Conversations have been going on for a couple years about SF’s ambitious, potentially $13.5 billion plan to raise the Embarcadero by up to seven feet to prevent catastrophic flooding as we confront the inevitable rising sea levels from climate change. And when we reported this past January that the US Army Corps of Engineers unveiled their draft plan to lift the Embarcadero by what could indeed be seven feet, we wondered what an over-budget, yearslong tribulation that would entail considering this city needed seven years and about $350 million just to put red bus lanes on Van Ness Avenue.
Apparently, we weren’t the only ones with that exact same concern. This week the Chronicle reported that the operator of the SF Ferry Building, Hudson Pacific Properties, was not at all pleased with the likelihood of the Ferry Building’s likely years-long closure. In a letter to the Port of San Francisco and the Army Corps of Engineers, Hudson Pacific also noted that the “recent experience of the Van Ness Corridor improvement project creates significant concern that a wholesale closure of the Embarcadero will cripple the waterfront for years to come.”
(The plan to raise SF's sea wall is still in its public comment phase, and you too can express your support or displeasure to the emails listed on this page under the heading “Public Input”.)
Now granted, this project would be run by the US Army Corps of Engineers, not San Francisco City Hall. So it's fair to expect a far more professionally handled project than the Van Ness bus lane fiasco. Though yes, I realize that Hurricane Katrina victims would not share my high opinion of the US Army Corps of Engineers.

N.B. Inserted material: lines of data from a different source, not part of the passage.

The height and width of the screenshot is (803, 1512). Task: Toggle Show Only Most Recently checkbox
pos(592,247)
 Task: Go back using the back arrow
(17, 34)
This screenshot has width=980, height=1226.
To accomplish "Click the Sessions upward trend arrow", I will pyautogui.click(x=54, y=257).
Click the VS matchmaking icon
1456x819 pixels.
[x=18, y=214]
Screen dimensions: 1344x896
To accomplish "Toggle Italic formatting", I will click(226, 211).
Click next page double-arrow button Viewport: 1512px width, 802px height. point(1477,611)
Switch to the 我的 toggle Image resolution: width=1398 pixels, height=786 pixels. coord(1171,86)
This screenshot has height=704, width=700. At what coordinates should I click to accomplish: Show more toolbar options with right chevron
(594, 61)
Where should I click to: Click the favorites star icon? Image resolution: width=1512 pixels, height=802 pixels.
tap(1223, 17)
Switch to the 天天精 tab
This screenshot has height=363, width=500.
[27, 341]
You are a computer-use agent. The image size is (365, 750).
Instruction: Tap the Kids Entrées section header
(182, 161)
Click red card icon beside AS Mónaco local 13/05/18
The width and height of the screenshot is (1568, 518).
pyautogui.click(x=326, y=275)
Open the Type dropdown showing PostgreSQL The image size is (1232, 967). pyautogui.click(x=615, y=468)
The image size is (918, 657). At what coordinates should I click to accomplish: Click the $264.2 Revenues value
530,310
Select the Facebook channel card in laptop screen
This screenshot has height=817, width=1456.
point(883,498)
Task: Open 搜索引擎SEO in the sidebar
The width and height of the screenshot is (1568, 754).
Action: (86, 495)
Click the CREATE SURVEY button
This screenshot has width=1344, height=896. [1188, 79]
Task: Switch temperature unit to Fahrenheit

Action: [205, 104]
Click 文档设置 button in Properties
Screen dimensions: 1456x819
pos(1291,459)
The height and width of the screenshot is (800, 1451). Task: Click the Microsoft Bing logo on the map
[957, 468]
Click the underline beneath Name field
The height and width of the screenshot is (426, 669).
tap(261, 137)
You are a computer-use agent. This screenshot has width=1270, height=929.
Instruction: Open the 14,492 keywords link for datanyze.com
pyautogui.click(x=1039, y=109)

Hudson Pacific’s letter continued, “While mitigating flood and seismic risks are important, without a more detailed technical study, it is impossible to weigh the risks posed against the cost of shutting down one of San Francisco’s greatest treasures, quite possibly for many years.”
They certainly have a point that the Ferry Building is currently a downtown office and retail success story, in a downtown that currently has far more failure stories. The Chronicle points out the Ferry Building is currently 98% leased. This plan would displace all those offices and retailers, for a period that almost surely would be longer than the initial projections, and would probably take years.
And while the federal government would likely foot most of that $13.5 billion bill, their help is no certainty either. Congress is expected to vote on this funding package in 2026, and they might not pass it. Consider also that we could have a climate change denier as president in 2026, or in charge of one or both houses of Congress.
For their part, the port says they will handle plans deliberately and respectfully, and it’s in the long-term interests of the Ferry Building to be lifted.
“Protecting the iconic Ferry Building is a key goal of the plan, and the strategy to raise it is intended to save the historic and beloved structure from flooding,” Port of SF spokesperson Eric Young told the Chronicle. “We will take extreme care to minimize construction impacts to the people who visit and work in the Ferry Building, the tenants who make their livelihoods there, and Hudson Pacific.”
As the above graphic shows, there are many parts of SF that will be dramatically affected by the Army Corps of Engineers’ current plan to raise the city’s the city’ shoreline. So this is one of numerous political and PR battles ahead for the plan. But given the Ferry Building’s outsize local status, this may be the most contentious one. And given the Ferry Building’s outsize size, this might also be the most logistically difficult and risky part of the plan.